Stored records:
-*-

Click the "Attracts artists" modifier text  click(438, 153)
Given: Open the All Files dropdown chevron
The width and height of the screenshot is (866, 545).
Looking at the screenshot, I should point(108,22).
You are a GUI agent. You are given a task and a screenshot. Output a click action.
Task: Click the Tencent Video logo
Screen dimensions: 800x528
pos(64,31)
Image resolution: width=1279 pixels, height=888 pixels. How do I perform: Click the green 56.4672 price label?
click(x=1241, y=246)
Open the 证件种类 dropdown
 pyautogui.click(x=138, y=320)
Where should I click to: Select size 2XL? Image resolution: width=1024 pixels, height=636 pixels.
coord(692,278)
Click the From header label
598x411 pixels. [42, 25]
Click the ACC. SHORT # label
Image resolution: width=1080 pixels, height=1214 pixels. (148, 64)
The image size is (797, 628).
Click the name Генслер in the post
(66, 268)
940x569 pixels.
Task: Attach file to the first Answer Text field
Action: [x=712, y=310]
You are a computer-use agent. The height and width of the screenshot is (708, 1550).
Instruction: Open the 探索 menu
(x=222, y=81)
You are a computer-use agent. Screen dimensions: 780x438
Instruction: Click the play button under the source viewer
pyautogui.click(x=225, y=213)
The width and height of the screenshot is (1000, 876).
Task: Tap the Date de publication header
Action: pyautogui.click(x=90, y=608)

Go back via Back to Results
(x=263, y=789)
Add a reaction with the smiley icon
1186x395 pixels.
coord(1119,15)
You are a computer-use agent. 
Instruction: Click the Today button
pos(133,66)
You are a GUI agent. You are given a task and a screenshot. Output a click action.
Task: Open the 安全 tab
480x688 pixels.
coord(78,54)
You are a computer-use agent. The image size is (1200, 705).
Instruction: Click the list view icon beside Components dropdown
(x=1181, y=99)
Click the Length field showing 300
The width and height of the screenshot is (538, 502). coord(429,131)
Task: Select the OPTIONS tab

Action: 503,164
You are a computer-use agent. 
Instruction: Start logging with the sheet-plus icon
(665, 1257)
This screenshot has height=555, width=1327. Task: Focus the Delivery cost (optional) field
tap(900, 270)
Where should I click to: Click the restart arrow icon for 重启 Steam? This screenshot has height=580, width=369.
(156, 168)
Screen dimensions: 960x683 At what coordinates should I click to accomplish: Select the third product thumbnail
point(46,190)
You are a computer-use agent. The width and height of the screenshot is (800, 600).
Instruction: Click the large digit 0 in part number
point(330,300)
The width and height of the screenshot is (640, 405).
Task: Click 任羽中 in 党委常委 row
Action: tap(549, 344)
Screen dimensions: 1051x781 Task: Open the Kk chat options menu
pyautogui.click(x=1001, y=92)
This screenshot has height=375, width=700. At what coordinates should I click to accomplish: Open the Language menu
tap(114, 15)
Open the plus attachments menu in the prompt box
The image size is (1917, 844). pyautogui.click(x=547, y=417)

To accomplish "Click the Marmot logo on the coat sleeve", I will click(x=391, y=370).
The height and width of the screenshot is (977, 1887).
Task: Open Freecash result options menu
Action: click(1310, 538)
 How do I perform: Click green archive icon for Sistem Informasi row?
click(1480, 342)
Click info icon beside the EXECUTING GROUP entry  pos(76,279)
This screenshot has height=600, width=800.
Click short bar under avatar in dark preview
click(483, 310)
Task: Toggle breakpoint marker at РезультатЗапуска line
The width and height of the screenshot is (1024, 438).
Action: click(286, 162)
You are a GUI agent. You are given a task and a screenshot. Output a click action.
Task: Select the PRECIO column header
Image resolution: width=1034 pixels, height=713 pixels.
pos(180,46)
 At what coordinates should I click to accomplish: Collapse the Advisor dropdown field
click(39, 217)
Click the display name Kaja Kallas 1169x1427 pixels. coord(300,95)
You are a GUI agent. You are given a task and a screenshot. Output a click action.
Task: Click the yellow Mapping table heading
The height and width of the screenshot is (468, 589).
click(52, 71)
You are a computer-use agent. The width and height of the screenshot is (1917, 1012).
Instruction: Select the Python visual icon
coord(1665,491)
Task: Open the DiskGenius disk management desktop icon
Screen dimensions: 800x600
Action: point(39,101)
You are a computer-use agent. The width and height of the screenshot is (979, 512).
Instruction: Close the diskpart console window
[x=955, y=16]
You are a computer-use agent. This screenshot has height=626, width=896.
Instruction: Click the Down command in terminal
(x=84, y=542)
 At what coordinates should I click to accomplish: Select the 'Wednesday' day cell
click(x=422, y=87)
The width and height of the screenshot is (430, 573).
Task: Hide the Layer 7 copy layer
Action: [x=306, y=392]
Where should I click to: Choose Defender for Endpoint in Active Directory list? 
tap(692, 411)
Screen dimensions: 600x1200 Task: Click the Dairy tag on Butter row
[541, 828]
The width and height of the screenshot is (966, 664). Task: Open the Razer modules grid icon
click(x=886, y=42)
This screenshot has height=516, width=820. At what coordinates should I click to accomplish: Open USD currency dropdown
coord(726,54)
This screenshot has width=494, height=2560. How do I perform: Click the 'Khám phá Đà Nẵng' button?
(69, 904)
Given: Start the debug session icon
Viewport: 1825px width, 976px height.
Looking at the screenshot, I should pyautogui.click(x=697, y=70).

-*-

WORK ORDER
None of the records may be left out; each is to be restated exactly.

RESULT OF THIS EXERCISE
Click the "Attracts artists" modifier text  click(438, 153)
Given: Open the All Files dropdown chevron
The width and height of the screenshot is (866, 545).
Looking at the screenshot, I should point(108,22).
You are a GUI agent. You are given a task and a screenshot. Output a click action.
Task: Click the Tencent Video logo
Screen dimensions: 800x528
pos(64,31)
Image resolution: width=1279 pixels, height=888 pixels. How do I perform: Click the green 56.4672 price label?
click(x=1241, y=246)
Open the 证件种类 dropdown
 pyautogui.click(x=138, y=320)
Where should I click to: Select size 2XL? Image resolution: width=1024 pixels, height=636 pixels.
coord(692,278)
Click the From header label
598x411 pixels. [42, 25]
Click the ACC. SHORT # label
Image resolution: width=1080 pixels, height=1214 pixels. (148, 64)
The image size is (797, 628).
Click the name Генслер in the post
(66, 268)
940x569 pixels.
Task: Attach file to the first Answer Text field
Action: [x=712, y=310]
You are a computer-use agent. The height and width of the screenshot is (708, 1550).
Instruction: Open the 探索 menu
(x=222, y=81)
You are a computer-use agent. Screen dimensions: 780x438
Instruction: Click the play button under the source viewer
pyautogui.click(x=225, y=213)
The width and height of the screenshot is (1000, 876).
Task: Tap the Date de publication header
Action: pyautogui.click(x=90, y=608)

Go back via Back to Results
(x=263, y=789)
Add a reaction with the smiley icon
1186x395 pixels.
coord(1119,15)
You are a computer-use agent. 
Instruction: Click the Today button
pos(133,66)
You are a GUI agent. You are given a task and a screenshot. Output a click action.
Task: Open the 安全 tab
480x688 pixels.
coord(78,54)
You are a computer-use agent. The image size is (1200, 705).
Instruction: Click the list view icon beside Components dropdown
(x=1181, y=99)
Click the Length field showing 300
The width and height of the screenshot is (538, 502). coord(429,131)
Task: Select the OPTIONS tab

Action: 503,164
You are a computer-use agent. 
Instruction: Start logging with the sheet-plus icon
(665, 1257)
This screenshot has height=555, width=1327. Task: Focus the Delivery cost (optional) field
tap(900, 270)
Where should I click to: Click the restart arrow icon for 重启 Steam? This screenshot has height=580, width=369.
(156, 168)
Screen dimensions: 960x683 At what coordinates should I click to accomplish: Select the third product thumbnail
point(46,190)
You are a computer-use agent. The width and height of the screenshot is (800, 600).
Instruction: Click the large digit 0 in part number
point(330,300)
The width and height of the screenshot is (640, 405).
Task: Click 任羽中 in 党委常委 row
Action: tap(549, 344)
Screen dimensions: 1051x781 Task: Open the Kk chat options menu
pyautogui.click(x=1001, y=92)
This screenshot has height=375, width=700. At what coordinates should I click to accomplish: Open the Language menu
tap(114, 15)
Open the plus attachments menu in the prompt box
The image size is (1917, 844). pyautogui.click(x=547, y=417)

To accomplish "Click the Marmot logo on the coat sleeve", I will click(x=391, y=370).
The height and width of the screenshot is (977, 1887).
Task: Open Freecash result options menu
Action: click(1310, 538)
 How do I perform: Click green archive icon for Sistem Informasi row?
click(1480, 342)
Click info icon beside the EXECUTING GROUP entry  pos(76,279)
This screenshot has height=600, width=800.
Click short bar under avatar in dark preview
click(483, 310)
Task: Toggle breakpoint marker at РезультатЗапуска line
The width and height of the screenshot is (1024, 438).
Action: click(286, 162)
You are a GUI agent. You are given a task and a screenshot. Output a click action.
Task: Select the PRECIO column header
Image resolution: width=1034 pixels, height=713 pixels.
pos(180,46)
 At what coordinates should I click to accomplish: Collapse the Advisor dropdown field
click(39, 217)
Click the display name Kaja Kallas 1169x1427 pixels. coord(300,95)
You are a GUI agent. You are given a task and a screenshot. Output a click action.
Task: Click the yellow Mapping table heading
The height and width of the screenshot is (468, 589).
click(52, 71)
You are a computer-use agent. The width and height of the screenshot is (1917, 1012).
Instruction: Select the Python visual icon
coord(1665,491)
Task: Open the DiskGenius disk management desktop icon
Screen dimensions: 800x600
Action: point(39,101)
You are a computer-use agent. The width and height of the screenshot is (979, 512).
Instruction: Close the diskpart console window
[x=955, y=16]
You are a computer-use agent. This screenshot has height=626, width=896.
Instruction: Click the Down command in terminal
(x=84, y=542)
 At what coordinates should I click to accomplish: Select the 'Wednesday' day cell
click(x=422, y=87)
The width and height of the screenshot is (430, 573).
Task: Hide the Layer 7 copy layer
Action: [x=306, y=392]
Where should I click to: Choose Defender for Endpoint in Active Directory list? 
tap(692, 411)
Screen dimensions: 600x1200 Task: Click the Dairy tag on Butter row
[541, 828]
The width and height of the screenshot is (966, 664). Task: Open the Razer modules grid icon
click(x=886, y=42)
This screenshot has height=516, width=820. At what coordinates should I click to accomplish: Open USD currency dropdown
coord(726,54)
This screenshot has width=494, height=2560. How do I perform: Click the 'Khám phá Đà Nẵng' button?
(69, 904)
Given: Start the debug session icon
Viewport: 1825px width, 976px height.
Looking at the screenshot, I should pyautogui.click(x=697, y=70).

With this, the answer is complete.